A guest post by LADYKAYE
I had an experience a number of years ago wherein a woman I like very much, who happens to be a leading member of the Orthodox feminist movement, started showing signs of liking me less after we had a conversation about women's tefillah groups. I complained to a friend, and the friend said "Well, she probably thought you were more liberal than you are." I responded, almost without thinking, "Well, I AM more liberal than I am." The friend laughed, because she knew what I meant: that I have many powerful feminist tendencies and opinions, but for any number of reasons, they don't generally translate into practice.
This has become much, much more apparent, as well as more difficult to manage, as my daughters have gotten older and begun to ask pesky questions. I find their questions pesky because I refuse to lie to them or give them anything other than the whole truth, the real truth, and nothing but the truth; but too often, the whole truth conflicts with the reality they know, and I have no reasonable means to make the two coincide.
Take this recent conversation with my 8 year-old, for example. I don't remember why, but we were discussing aliyot, and I was explaining what they are and what the person says when he's called up. A light of recognition went on in her eyes as she suddenly remembered the rabbi's young son -- younger than she is now -- receiving an aliyah last Simchat Torah. "Oh, like Benjy did on Simchas Torah!
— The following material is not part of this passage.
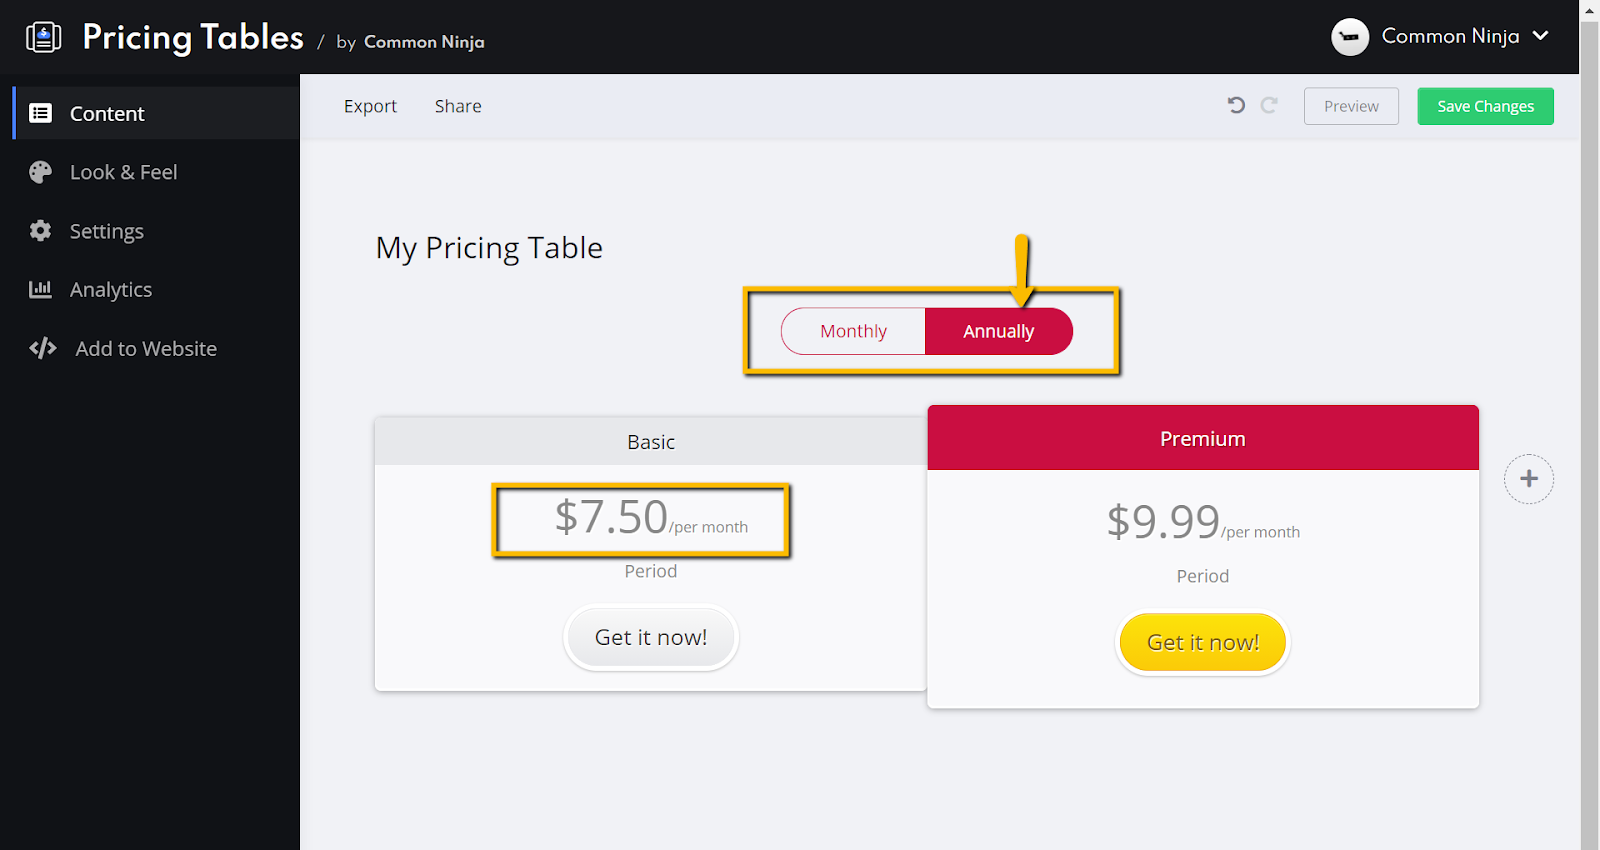The height and width of the screenshot is (850, 1600).
Task: Click the Settings gear icon
Action: (x=41, y=231)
I heard him making that bracha!" So I answered her, "Yes, on Simchas Torah, little boys do it too."
I don't know why I didn't see it coming. My daughter asked immediately, "Can little girls do it on Simchas Torah?"
I hesitated for a long moment in which various discourses on the precise meaning of "kavod ha-tzibur", and my personal opinions regarding the precise meaning of kavod ha-tzibur, exploded through my head, as did the silly explanation I received once for why children get aliyot on Simchat Torah (I personally find it silly). Also in my head, louder than any of these things, was the following: "I am not going to say one thing to my daughter that will in any way, shape, or form send her the message, subliminally or otherwise, that she is in any way at all inferior to a male. Nothing. Not one bit. Regardless of what might happen next."
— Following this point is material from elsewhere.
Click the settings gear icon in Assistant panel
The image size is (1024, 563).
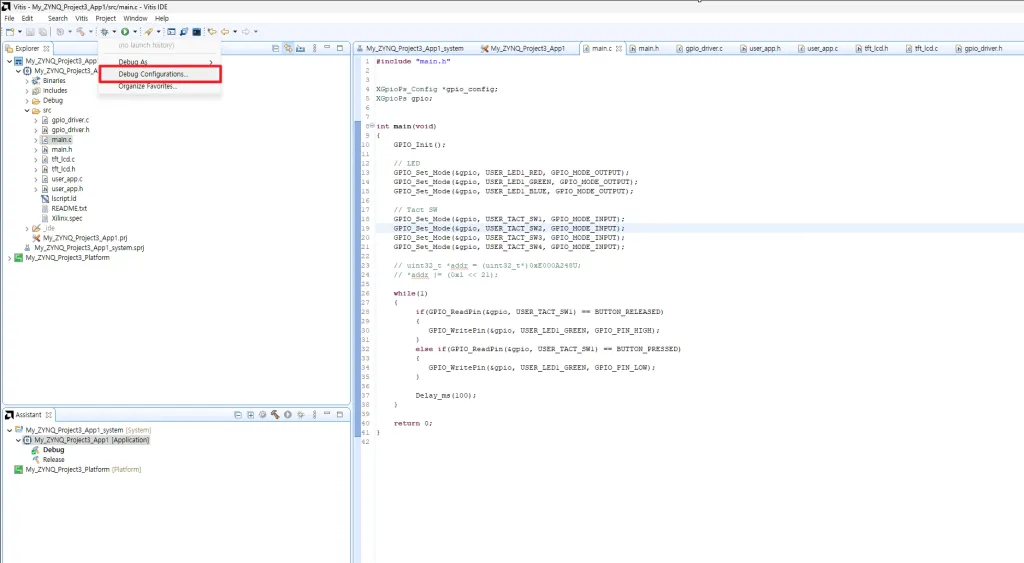(x=263, y=414)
So I finally babbled out an answer that was probably more lame than any apologetic explanation of kavod ha-tzibur, and my answer was as follows: "Actually, little girls probably could, but for some reason most shuls don't do that."
And for some reason - God's grace, most likely - she was quiet and asked nothing further.
But she will. Of course she will. And I don't know how many more lame answers she'll accept.